キアリカはペタンと座り込んでいる女性に手を差し伸べる。
「大丈夫ですか? 怪我は?」
「だ、大丈夫ですっ。ありがとうございます! 『強勇の美麗姫』様!」
「うわー、おねえちゃん、かっくいー!! お母さんを助けてくれて、ありがとう!!」
「ふふ。どう致しまして」
彼女を起こしていると、後ろからエルドレッドがやってくる気配がして彼を見上げた。
「ハハハハッ! さすがだな! 怪我してんのに、大したもんだ」
「当然よ。こんな奴らにやられるような鍛え方はしてないわ」
「まぁでも、次は俺に任せといてくれ。せめて左腕が治るまでは、大人しくしてほしい」
「平気よ、この程度」
「そう言うな。もしもキアになにかあったら、俺は悔いるからな」
そう言ってエルドレッドはキアリカの頭をグリグリと撫でつけてきた。
そんな心配は不必要だというのに、エルドレッドは心配性なのだろうか……と、そう思った瞬間に気付く。
ああ……私の怪我はエルドさんが原因だから、その状態でさらに怪我されると困るってわけね。
新しい怪我の原因まで自分のせいにされちゃ、かなわないってことか。
それが理解できたキアリカは、素直に頷いた。
「わかったわ。エルドさんがいる時はエルドさんに任せるから安心して」
「ああ、助かる」
しかし、この状態で満足に戦えないのは確かだが、怪我を負った時にエルドレッドのせいにすると思われているのがショックだった。キアリカはこの怪我のことでエルドレッドを責めた覚えはなかったのだが。
もしかするとずっと『詫び』をしていて、いい加減うんざりしていたのかもしれない。
お互いに楽しめていると思っていたのは自分だけで、エルドレッドは義務感だけだったのか。キアリカは自嘲気味に薄く笑った。
そうよね……愛する家族がいるっていうのに、休暇を丸々私への贖罪に使っていたんだから。
きっと楽しくもなんともなかったわよね。
彼の家族にも申し訳ないわ。
私がずっと、エルドさんを独占しちゃってて……
キアリカの心にだんだんと罪悪感が芽生えてくる。
己が暇だったからと、彼に『詫び』などさせるのではなかった。
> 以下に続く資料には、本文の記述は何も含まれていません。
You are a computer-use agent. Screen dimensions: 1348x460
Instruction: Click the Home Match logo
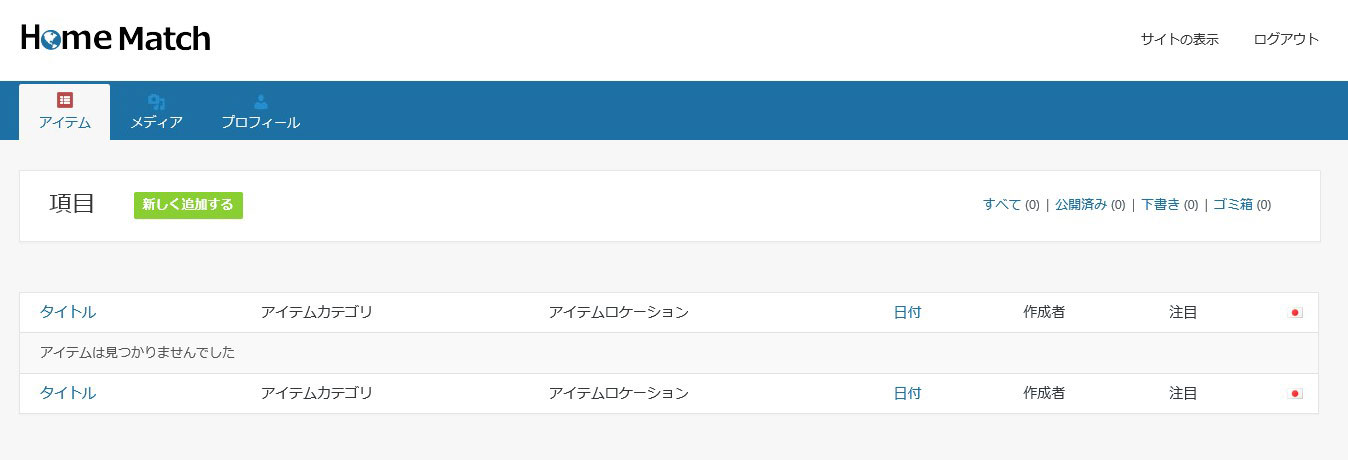(116, 39)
付き合わされた方は、どれだけ苦痛だったか。それを考えると、胸が痛い。
「悪い、キア。休暇中だが、こいつらの処理だけしてくる」
「ええ、わかってるわ。じゃあ、今日はこれから互いに自由に行動しましょう」
「そうだな……じゃあ、また明日な。キア」
エルドレッドに『キア』と呼ばれるのは心地良かった。
恐らく、これが最後となるだろう。
「じゃあね、エルドさん」
別れの挨拶を、キアリカは笑顔でしてみせた。
しかし彼に背を向けた直後、顔は悲しく歪んでいた。
キアリカはエルドレッドと別れた後、すぐに宿に戻り荷物をまとめると……宿の主人に、明日来るであろうエルドレッドに手紙を言付けて、帝都を出たのだった。